**What is expected:** Go through the lines below and copy any that hold the string "Toggle".

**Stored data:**

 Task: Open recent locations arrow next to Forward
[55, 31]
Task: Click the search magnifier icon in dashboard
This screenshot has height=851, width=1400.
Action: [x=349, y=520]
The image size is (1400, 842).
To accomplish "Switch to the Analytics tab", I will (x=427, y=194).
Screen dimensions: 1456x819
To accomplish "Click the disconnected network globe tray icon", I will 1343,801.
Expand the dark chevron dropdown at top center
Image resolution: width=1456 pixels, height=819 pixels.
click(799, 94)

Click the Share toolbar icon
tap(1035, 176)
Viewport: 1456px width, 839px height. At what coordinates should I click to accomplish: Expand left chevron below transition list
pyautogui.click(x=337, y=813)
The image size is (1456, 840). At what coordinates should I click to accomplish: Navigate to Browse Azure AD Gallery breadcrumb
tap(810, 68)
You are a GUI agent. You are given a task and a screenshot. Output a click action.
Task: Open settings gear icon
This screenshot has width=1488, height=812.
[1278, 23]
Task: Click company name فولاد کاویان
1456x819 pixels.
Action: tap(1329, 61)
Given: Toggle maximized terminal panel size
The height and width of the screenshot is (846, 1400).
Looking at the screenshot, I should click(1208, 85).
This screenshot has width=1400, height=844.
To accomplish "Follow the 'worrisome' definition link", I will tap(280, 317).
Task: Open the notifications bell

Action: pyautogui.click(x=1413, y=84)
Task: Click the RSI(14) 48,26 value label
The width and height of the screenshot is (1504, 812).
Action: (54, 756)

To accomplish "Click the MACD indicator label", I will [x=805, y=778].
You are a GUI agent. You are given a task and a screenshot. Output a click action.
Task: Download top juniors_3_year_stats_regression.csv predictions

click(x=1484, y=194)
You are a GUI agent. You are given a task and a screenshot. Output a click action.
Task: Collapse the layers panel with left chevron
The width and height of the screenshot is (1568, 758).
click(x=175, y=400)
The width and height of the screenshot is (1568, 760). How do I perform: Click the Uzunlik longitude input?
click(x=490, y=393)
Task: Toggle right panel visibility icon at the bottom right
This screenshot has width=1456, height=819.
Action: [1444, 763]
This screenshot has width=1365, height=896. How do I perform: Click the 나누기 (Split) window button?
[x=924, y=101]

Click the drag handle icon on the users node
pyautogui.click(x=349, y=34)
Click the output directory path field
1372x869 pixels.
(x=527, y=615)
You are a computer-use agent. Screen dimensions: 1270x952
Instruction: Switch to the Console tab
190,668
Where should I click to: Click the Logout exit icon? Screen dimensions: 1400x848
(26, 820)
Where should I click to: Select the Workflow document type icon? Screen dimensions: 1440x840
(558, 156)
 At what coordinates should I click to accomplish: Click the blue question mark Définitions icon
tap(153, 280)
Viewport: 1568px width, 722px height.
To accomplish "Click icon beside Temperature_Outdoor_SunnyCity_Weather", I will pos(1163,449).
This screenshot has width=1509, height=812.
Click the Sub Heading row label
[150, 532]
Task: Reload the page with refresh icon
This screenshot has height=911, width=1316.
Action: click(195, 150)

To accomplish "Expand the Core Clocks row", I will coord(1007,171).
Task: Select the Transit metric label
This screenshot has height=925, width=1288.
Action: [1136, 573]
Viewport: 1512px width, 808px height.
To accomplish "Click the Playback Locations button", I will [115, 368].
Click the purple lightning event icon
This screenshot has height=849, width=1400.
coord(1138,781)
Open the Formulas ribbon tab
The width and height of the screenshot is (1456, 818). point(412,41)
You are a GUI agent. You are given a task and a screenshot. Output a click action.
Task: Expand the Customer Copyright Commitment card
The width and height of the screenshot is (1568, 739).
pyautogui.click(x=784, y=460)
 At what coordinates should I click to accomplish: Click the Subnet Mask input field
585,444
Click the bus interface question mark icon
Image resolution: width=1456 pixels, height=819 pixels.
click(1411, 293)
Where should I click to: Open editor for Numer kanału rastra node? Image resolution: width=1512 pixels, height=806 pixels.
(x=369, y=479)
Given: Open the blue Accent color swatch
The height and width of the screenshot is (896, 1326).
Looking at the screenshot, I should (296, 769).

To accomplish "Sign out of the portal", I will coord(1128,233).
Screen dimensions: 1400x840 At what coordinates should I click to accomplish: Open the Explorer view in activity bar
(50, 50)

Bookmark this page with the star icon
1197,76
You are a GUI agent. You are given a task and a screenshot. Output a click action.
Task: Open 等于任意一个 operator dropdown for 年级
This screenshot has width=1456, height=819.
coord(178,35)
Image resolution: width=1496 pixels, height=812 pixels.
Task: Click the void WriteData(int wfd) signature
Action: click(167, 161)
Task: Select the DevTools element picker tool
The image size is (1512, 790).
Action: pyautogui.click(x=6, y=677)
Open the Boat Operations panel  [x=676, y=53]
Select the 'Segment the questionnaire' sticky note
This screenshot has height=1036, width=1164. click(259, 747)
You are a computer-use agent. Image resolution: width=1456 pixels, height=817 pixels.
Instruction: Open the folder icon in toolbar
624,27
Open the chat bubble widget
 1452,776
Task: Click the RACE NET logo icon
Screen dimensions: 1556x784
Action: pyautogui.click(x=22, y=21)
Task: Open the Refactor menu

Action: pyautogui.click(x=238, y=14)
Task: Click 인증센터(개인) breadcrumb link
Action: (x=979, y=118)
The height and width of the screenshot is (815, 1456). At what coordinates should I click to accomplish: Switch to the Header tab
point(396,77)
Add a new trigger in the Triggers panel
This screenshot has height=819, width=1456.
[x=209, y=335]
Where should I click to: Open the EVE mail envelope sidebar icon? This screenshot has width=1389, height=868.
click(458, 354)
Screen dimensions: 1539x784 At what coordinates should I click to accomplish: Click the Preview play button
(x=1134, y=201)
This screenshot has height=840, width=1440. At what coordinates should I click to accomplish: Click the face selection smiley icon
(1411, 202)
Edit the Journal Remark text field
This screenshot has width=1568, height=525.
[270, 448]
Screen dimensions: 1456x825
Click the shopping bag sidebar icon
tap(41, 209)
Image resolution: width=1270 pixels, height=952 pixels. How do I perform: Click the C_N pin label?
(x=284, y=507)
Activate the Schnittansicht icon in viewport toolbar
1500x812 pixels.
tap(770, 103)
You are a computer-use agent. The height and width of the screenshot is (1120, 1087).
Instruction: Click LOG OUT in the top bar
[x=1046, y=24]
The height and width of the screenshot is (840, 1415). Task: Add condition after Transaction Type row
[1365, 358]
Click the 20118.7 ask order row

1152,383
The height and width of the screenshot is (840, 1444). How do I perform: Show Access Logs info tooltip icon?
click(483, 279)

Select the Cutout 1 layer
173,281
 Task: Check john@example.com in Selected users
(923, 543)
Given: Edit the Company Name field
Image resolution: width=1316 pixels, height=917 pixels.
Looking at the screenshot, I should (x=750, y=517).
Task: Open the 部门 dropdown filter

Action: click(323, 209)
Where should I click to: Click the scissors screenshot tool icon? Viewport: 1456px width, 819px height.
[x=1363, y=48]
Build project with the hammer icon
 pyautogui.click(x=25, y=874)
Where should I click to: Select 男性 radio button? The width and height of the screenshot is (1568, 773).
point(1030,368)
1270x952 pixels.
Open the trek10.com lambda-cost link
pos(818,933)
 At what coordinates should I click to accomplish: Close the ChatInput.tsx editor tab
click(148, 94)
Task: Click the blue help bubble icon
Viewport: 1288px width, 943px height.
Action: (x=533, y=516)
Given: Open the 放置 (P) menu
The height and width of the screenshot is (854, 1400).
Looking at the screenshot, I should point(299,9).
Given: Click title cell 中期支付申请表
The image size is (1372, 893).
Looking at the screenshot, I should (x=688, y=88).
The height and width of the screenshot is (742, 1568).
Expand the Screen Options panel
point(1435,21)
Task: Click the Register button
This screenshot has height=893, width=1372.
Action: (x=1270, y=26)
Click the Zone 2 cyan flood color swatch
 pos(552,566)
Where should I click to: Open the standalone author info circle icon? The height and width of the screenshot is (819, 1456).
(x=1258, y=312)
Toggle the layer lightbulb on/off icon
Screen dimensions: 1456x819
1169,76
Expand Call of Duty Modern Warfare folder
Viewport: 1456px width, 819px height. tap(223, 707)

**Worked solution:**
Given: Toggle maximized terminal panel size
Task: Toggle right panel visibility icon at the bottom right
Toggle the layer lightbulb on/off icon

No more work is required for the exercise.